Document excerpt

University of Nottingham Malaysia

Enhancing practical competencies in pharmacy with virtual reality technology

Research Area: Pharmacy 
Research's Lead: Dr Jim Chai 


As the world adapts to manage the COVID-19 pandemic, the value of virtual reality in higher education has never been more apparent. Restrictions on the ability of academic staff and students to work and study on campus has put a significant strain on universities. In response, the teaching curriculum has moved onto web-based platforms with fully online and blended learning methods. However, for many, this is an impoverished experience. The current crisis is therefore revitalizing the appetite for applications of virtual reality. 

Virtual reality is a cutting-edge digital advancement that’s made a huge impact on technology. It creates a computer-simulated world that immerses users in a complete sensory experience. Just by putting on a headset, users step into an incredibly realistic digital realm. While already commonplace in fields such as gaming, aviation and healthcare, it’s gaining popularity as an action-based learning tool.  

Dr Jim Chai, Assistant Professor of Pharmacy in the School of Pharmacy, is spearheading the use of virtual reality in our teaching curriculum. Gaining hands-on experience is crucial for any pharmacy student. Dr Chai has created a virtual reality tour of a community pharmacy in the UK that allows students to get up close and personal with a real-world pharmacy setting. Providing assistance on this project was Dr Wong Ying Jing, Assistant Professor in the Faculty of Science and Engineering while colleagues in the UK facilitated access to a pharmacy owned by Boots UK Ltd. This pharmacy was used to gather the 360 degree views that eventually formed the basis of the simulated pharmacy. Within this simulated environment, students visit the dispensary and interact within the setting. These interactions reinforce the classroom learning and enable the acquisition of practical skills and experience. The intention is that this experience will deepen students’ understanding, boost their professional knowledge and sharpen their professional competencies.  

Though virtual reality is becoming more commonplace in medical education, it is somewhat uncommon in pharmacy teaching. This makes Dr Chai’s work truly pioneering. Moving forward, we can look forward to an even more comprehensive virtual pharmacy, as Dr Chai also wants to expand the scope of the project to simulate a virtual customer. Several postgraduate students in the School of Computer Science are also currently creating a standalone app to be used with the virtual reality headset.  

The long-term impact of the current pandemic on education is likely to be considerable and so this opens up opportunities to integrate virtual simulation technologies to enhance clinical competencies. We are pleased that Dr Chai is transforming teaching and learning in exciting and innovative ways.

Material shown
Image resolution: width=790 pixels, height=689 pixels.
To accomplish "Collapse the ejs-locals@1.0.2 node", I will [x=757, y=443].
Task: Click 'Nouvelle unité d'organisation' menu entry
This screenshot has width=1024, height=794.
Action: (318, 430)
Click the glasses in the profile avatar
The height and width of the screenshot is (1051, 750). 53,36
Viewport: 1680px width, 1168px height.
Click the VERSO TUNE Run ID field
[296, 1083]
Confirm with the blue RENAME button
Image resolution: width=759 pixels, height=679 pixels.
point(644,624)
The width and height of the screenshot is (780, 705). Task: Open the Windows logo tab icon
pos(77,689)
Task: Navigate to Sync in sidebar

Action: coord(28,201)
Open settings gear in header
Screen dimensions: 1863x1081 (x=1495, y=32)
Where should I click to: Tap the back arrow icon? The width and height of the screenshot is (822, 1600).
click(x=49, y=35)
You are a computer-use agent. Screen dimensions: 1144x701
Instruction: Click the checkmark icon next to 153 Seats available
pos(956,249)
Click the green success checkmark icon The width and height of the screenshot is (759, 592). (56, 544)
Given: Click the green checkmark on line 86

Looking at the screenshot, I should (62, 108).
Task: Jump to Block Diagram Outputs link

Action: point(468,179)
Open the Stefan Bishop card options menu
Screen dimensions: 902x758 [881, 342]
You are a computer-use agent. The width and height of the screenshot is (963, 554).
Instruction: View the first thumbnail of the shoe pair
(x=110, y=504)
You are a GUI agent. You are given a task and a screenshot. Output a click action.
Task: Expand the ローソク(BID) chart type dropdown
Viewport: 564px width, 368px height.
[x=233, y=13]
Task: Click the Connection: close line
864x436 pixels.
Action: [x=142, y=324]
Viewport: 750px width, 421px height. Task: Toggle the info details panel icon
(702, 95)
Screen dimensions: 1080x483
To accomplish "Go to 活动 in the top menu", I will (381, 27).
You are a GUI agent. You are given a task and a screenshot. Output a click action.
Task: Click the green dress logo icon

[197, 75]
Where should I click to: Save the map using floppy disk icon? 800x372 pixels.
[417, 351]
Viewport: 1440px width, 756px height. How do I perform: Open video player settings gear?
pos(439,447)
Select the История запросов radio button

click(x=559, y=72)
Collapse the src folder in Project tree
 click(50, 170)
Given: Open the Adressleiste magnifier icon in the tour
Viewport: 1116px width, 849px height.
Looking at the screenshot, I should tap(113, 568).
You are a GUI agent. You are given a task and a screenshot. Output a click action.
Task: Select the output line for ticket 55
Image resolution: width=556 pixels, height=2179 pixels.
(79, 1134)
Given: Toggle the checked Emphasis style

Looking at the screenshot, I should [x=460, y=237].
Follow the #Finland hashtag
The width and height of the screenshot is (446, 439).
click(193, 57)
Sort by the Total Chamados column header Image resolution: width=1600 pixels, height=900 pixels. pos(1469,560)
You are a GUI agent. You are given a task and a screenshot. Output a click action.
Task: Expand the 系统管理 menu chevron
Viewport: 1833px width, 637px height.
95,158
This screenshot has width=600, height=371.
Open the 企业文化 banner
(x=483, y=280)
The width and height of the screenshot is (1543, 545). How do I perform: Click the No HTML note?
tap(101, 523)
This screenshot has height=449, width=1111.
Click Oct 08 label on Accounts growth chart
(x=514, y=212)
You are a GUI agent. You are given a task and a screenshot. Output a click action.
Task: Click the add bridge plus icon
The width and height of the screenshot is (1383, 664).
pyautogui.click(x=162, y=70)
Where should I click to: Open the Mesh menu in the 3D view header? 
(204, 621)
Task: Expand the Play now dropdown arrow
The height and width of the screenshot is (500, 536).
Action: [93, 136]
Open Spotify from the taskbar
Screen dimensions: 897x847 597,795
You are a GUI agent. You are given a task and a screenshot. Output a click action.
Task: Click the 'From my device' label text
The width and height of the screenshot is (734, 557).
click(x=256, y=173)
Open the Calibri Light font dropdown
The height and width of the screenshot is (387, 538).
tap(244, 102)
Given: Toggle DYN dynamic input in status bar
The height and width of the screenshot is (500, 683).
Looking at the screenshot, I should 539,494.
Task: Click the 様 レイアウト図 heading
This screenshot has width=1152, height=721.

Required actions
1. In the text on virtual reality in pharmacy teaching, duplicate the passage that begins at the words "Enhancing practical competencies" and stops after "appetite for applications of virtual reality.".
2. According to the text on virtual reality in pharmacy teaching, which company owned the pharmacy used to gather the 360 degree views?

Answers to each task
1.
Enhancing practical competencies in pharmacy with virtual reality technology

Research Area: Pharmacy 
Research's Lead: Dr Jim Chai 


As the world adapts to manage the COVID-19 pandemic, the value of virtual reality in higher education has never been more apparent. Restrictions on the ability of academic staff and students to work and study on campus has put a significant strain on universities. In response, the teaching curriculum has moved onto web-based platforms with fully online and blended learning methods. However, for many, this is an impoverished experience. The current crisis is therefore revitalizing the appetite for applications of virtual reality.

2. Boots UK Ltd